Сердце принца сжалось от тоскливого предчувствия; он почувствовал, что спокойствие этой картины лишь видимое. С озер поднимался туман, напоенный коварной малярией; мягкий воздух этого теплого дня, это нежное, белое небо, эта томная долина были отравлены. В аромате листьев и буковых орехов таилось предчувствие тления, напитанный миазмами плывущий туман вызывал тошноту, а возрастающий шум сражения, лес, населенный каркающими птицами, тревожил его. Каким зловещим делом заняты эти безумно кружившиеся стаи ворон?

Ему показалось, будто запах тления, носившийся над всей местностью, исходит из леса. Что же это за вопли отчаяния, раздающееся по временам над безмолвными озерами и так быстро заглушаемые словно ударами клювов и когтей? Бесчисленные черные крылья трауром одели лес и небо и, полный тайного ужаса, принц спрашивал себя, какие предсмертные муки и сцены убийства таит среди своих золотистых стволов этот странный лес с могильным запахом.

Он склонился вперед, тщетно стараясь проникнуть взглядом в эту часть шумной долины, и в эту минуту внизу, на холме, появилась фигура стройной высокой женщины. Она поднималась по склону легким шагом, несколько длинные ноги ее, в лиловой шелковой обуви, едва прикасались пальцами к сухой траве. То была быстрая и эластичная поступь, какой греческие поэты наделяют богинь, и, действительно, все в этой молодой и гармоничной женщине с прямой шеей, крутыми боками и стройными белыми руками напоминало бессмертную.

Платье из мягкой ткани нежного пепельного цвета, свободное на боках, облегало ее стан и когда она подошла ближе, принц залюбовался серебряными цветами, вышитыми на платье, высоким воротником из жемчугов и кирасой из драгоценных камней, стягивавшей ее грудь.

Это была причудливой работы сетка, вся состоящая из пластинок зеленого золота с вставленными в них опалами и розовыми топазами, нежного цвета лепестков увядшей розы; местами среди этих камней мерцали крупные жемчужины, и странное одеяние облекало ее стан точно лунным светом, холодным и прозрачным мерцанием. Такие же молочно-белые камни обвивали ожерельями ее шею и опутывали своими переливами ее плечи и руки. Если бы светлые белокурые волосы ее не были украшены жемчужными анемонами и не рассыпались волной по ее плечам, ее можно было бы принять за воинственную принцессу; но выражение живой беспечности противоречило ее одежде, несмотря на надменный чистый профиль и смелый изгиб красивых губ: легкая улыбка смягчала их презрительную складку.

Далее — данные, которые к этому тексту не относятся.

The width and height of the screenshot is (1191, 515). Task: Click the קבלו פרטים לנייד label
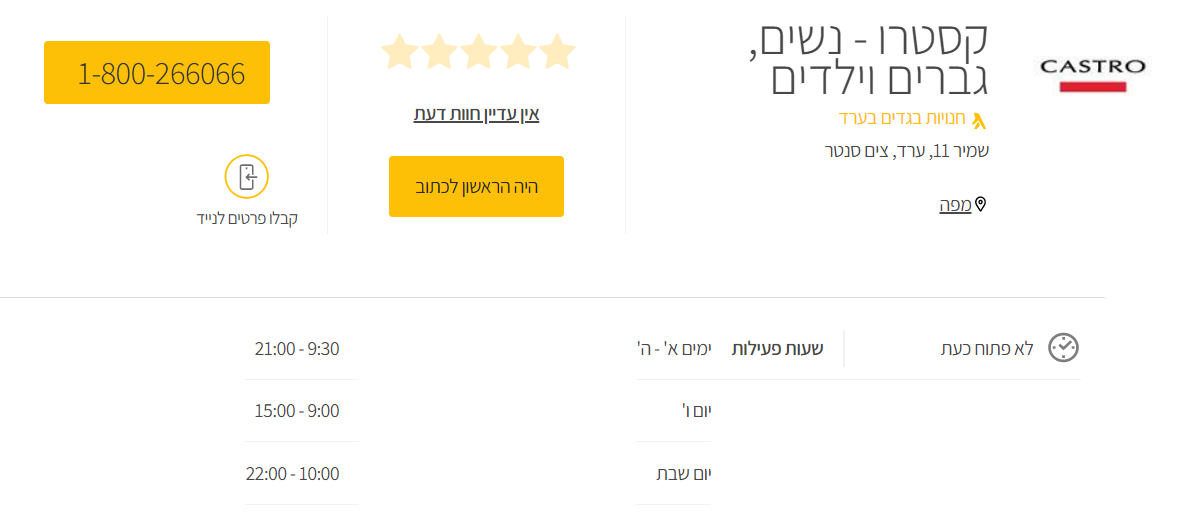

Несмотря на яркий румянец щек и уст, лицо ее казалось смутным, призрачным, словно выступившим из тумана, и глаза ее, неопределенного цвета, без глубины и без огня, мерцали тускло, как больной алмаз.

Она была изящна, величава, но лишена очарования.

Быстро пройдя мимо принца и почти задев его своим платьем, она, чуть улыбнувшись, сказала: «Идем! Что ты здесь делаешь? Иди за мной!» Принц приподнялся на колени и изумленно взглянул на нее, а она прибавила, слегка дотронувшись до его плеча: «Скорее, я не могу терять времени, поверь мне, последуй моему совету, пока тебя не захватили ночные испарения этой пагубной долины. Как только закатится солнце, от этих лесов и озер исходит мертвящий холод. Но я не могу больше медлить. Меня ждут там, наверху, в замке Счастья». — В замке Счастья! — воскликнул юноша. «И я могу провести тебя туда, одна я знаю дорогу к нему. Я — верная целительница прошлых страданий, настоящих скорбей и будущих тревог. Я залечиваю раны воспоминания. Поцелуй мой исцеляет, а мое прикосновение закаляет и укрепляет жалкие тела и души против всех ударов судьбы. Я действую наперекор будущему и смеюсь над ним. Но встань же и пойдем со мною, если в тебе еще сохранилось желание спастись и если ты не принадлежишь к тем трусам, измученным иллюзиями и мечтами, которые приходят сюда с жаждой небытия и смерти». Под влиянием ее властных слов принц поднялся и пошел рядом с неведомой спутницей, так уверенной в Счастье.

— Мир десять тысяч лет существовала благодаря моему могучему дыханию. Греция обожала меня, ее города и гавани воздавали мне почести, мне строили храмы во всей Малой Азии, и даже в Риме мне воздвигали алтари. Я видела у своих ног консулов, трибунов, знаменитых кутил, увенчанных лаврами полководцев; мне поклонялись поэты в венках из фиалок и даже философы; мудрецы провозгласили меня своей дщерью и, хотя на некоторое время Христос подверг меня гонению, могущество мое вечно. Потом и я, в свою очередь, изгнала его из святилища сердец. Я — здоровье жизни; меня зовут Равнодушие.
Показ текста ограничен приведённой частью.